Romantic Comedy? Or Romantic Tragedy?

 Channeling my Main Character Energy

    Have you ever felt like you were in a movie? Not the end of the movie where everything has miraculously worked out, but the beginning where the heroine's life is catapulted into hilariously tragic circumstances? That's how I've been feeling lately. Let me set the scene: I'm Kenzie. I'm 25. I've recently graduated college with my bachelor's degree and I'm now teaching Kindergarten. Cliche, right? Just a regular Jessica Day, except for I live alone in a studio apartment in downtown Salt Lake City. It gets better. After spending a delightful summer studying abroad in Greece, I come back to find that ALL of my close friends are getting engaged. To make the plot even more interesting (painful), my sister (my younger sister) will also be tying the knot later this year.

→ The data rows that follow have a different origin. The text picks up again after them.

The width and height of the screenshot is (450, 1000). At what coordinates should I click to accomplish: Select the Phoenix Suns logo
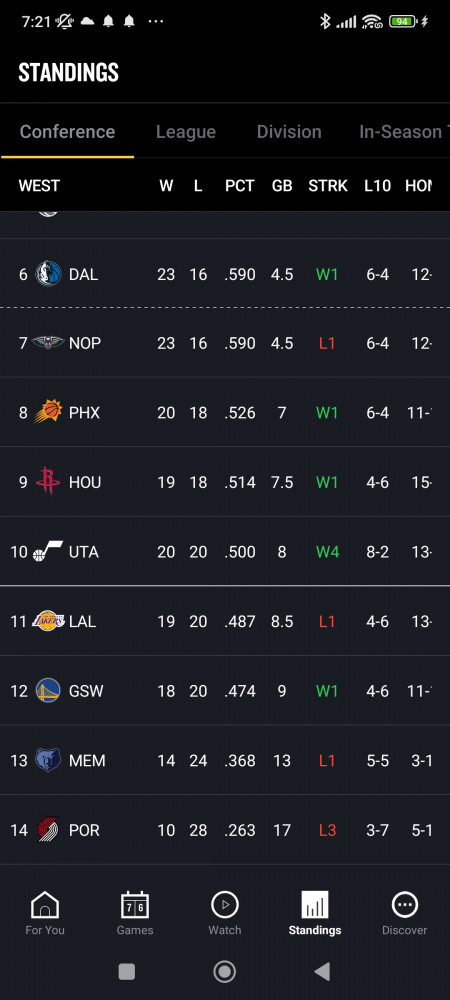[x=48, y=413]
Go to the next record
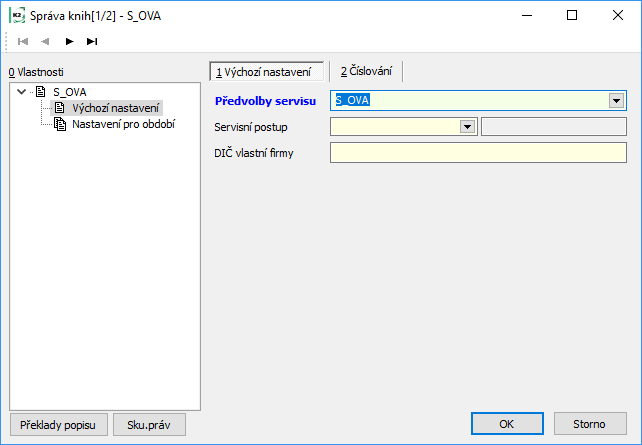 point(69,41)
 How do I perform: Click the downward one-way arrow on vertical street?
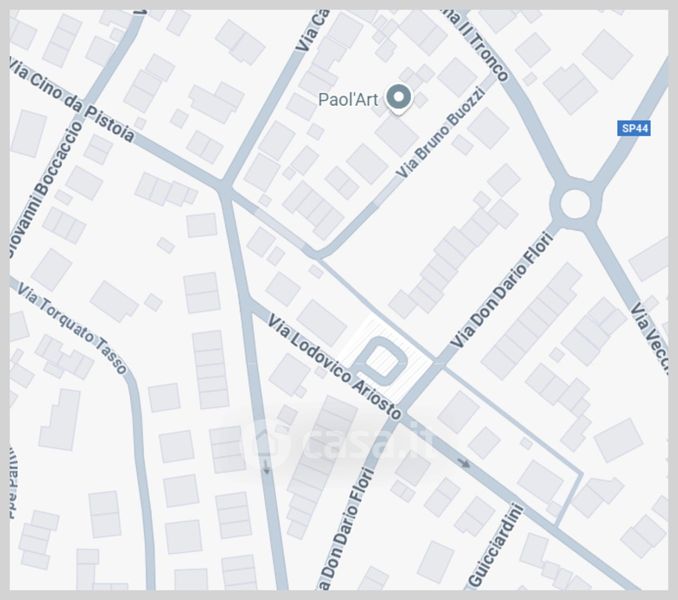pyautogui.click(x=266, y=466)
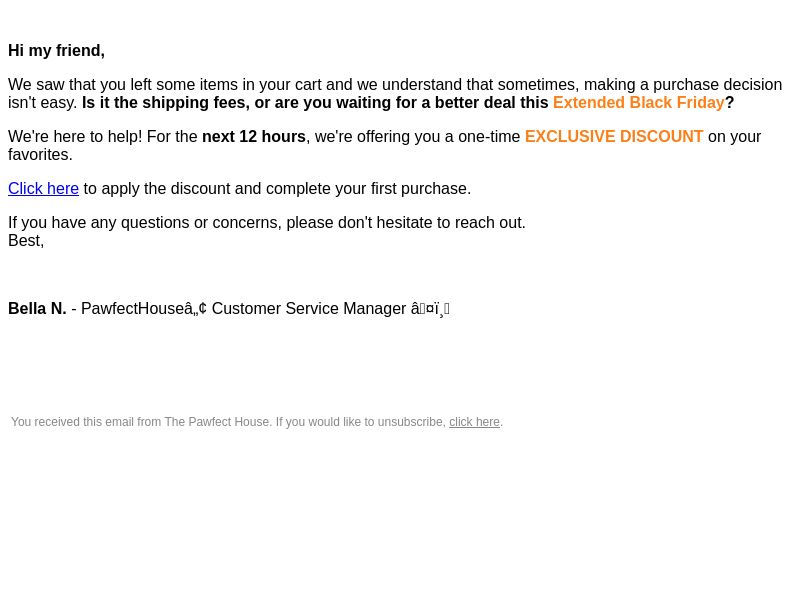Click the "Hi my friend," greeting
The image size is (800, 600).
click(x=57, y=51)
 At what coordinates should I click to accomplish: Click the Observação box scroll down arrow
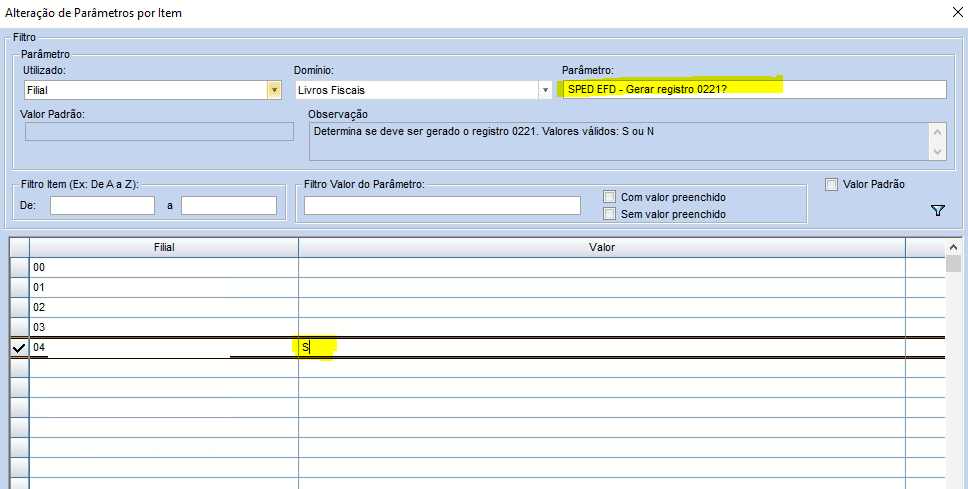coord(937,151)
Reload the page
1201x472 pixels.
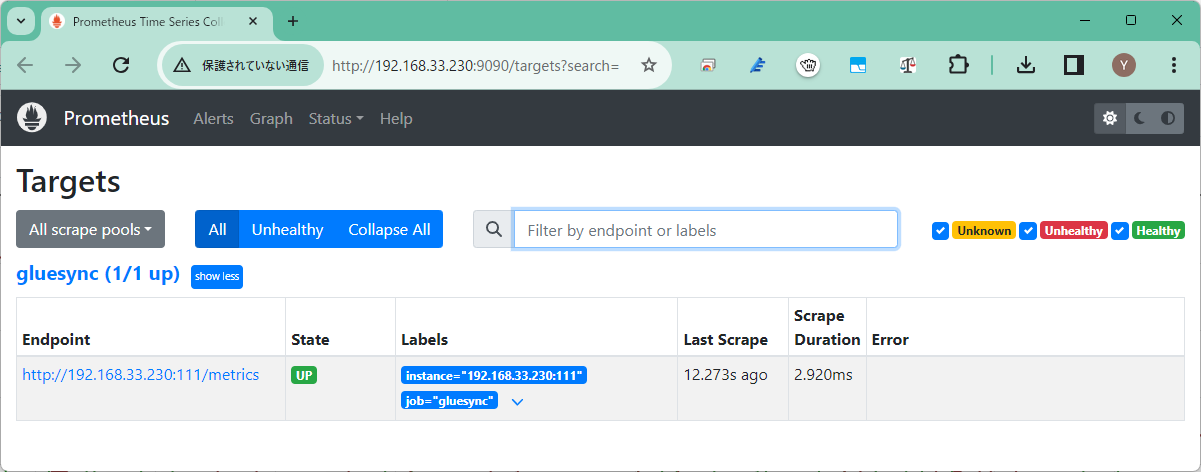121,65
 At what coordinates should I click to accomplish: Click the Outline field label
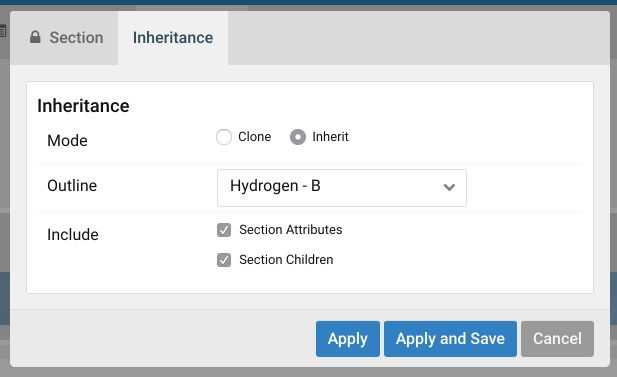point(72,185)
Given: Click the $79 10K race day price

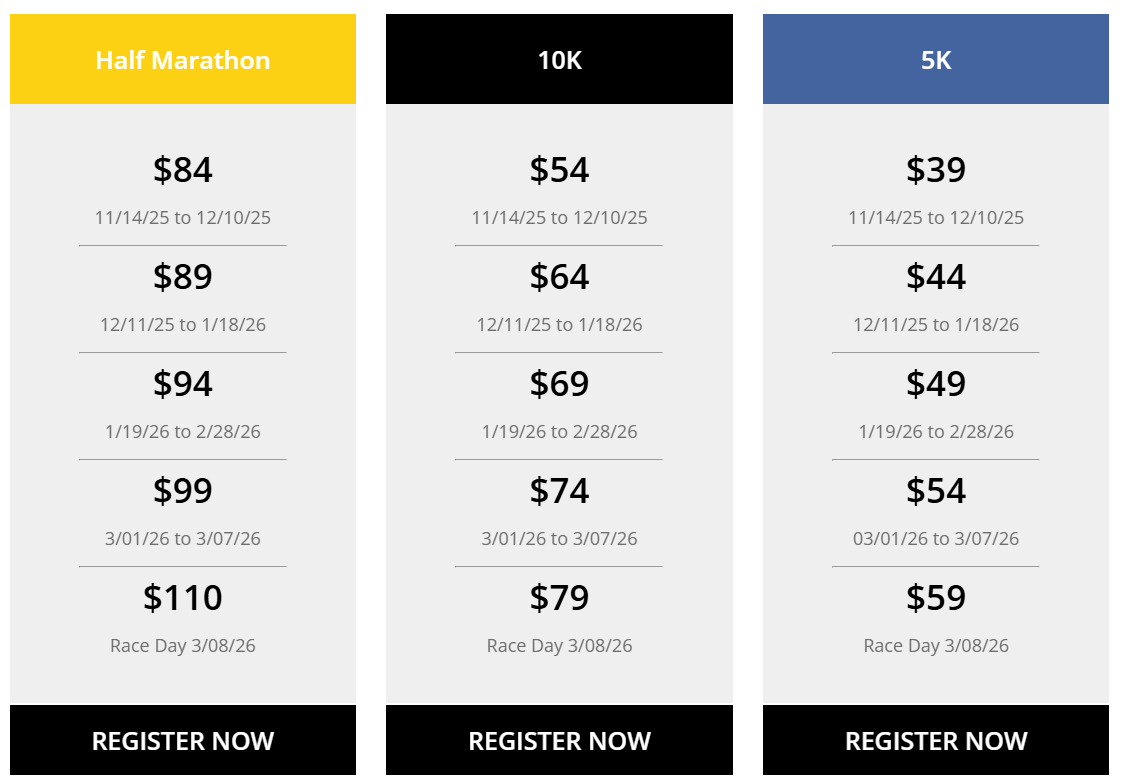Looking at the screenshot, I should [x=559, y=598].
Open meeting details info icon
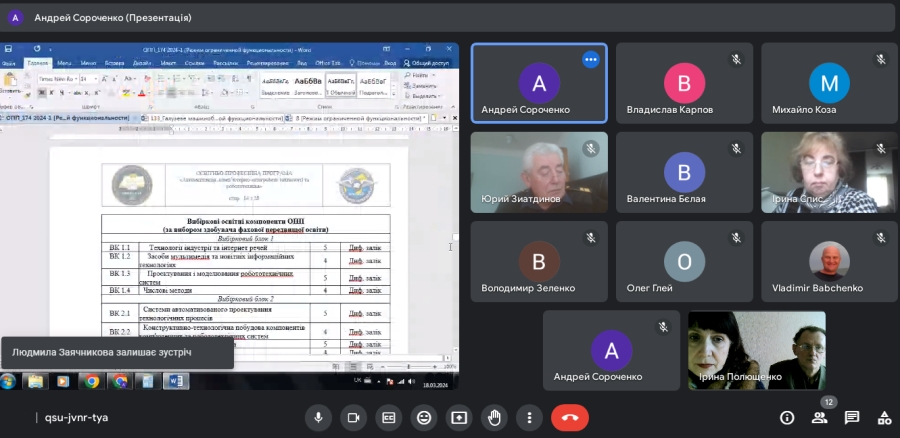 coord(787,417)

Sounds like the beginning of a good movie. In fact, there is quite literally a movie called The Wedding Year where a girl does have seven weddings to attend in a year. The only difference is she has a boyfriend and I am single.

    As my life is quickly becoming the sequel to 27 Dresses, I decided that the only rational response as a single, 20-something would be to write a blog. I'm delighted that my friends have found wonderful men they have chosen to marry. I'm thrilled that my only sister has found a boy who will strive his whole life to be worthy of her. I am extremely glad that I get to celebrate with these dear people in my life, but amid all of the happiness, there is a part of me feeling left out. I feel that I have a lot to offer. I'm an attractive, talented girl, who's passionate about life and extremely loyal. I've put in a lot of time into working on myself and putting that self out there to meet other individuals who have done the same. I love my life. I have a good life. But that doesn't mean that I'm still not a hopeless romantic who has been waiting for what feels like forever to find love. 

    I know I'm not the only person out there who has felt this way. Part of the reason I decided to write a blog is to connect with people who have been/currently are in a similar situation to myself. Another part is that is can be a way for me to process what I'm feeling as I experience emotions on both ends of the spectrum. Lastly, there is part of me that has some hope that maybe something incredible will happen to me this year. 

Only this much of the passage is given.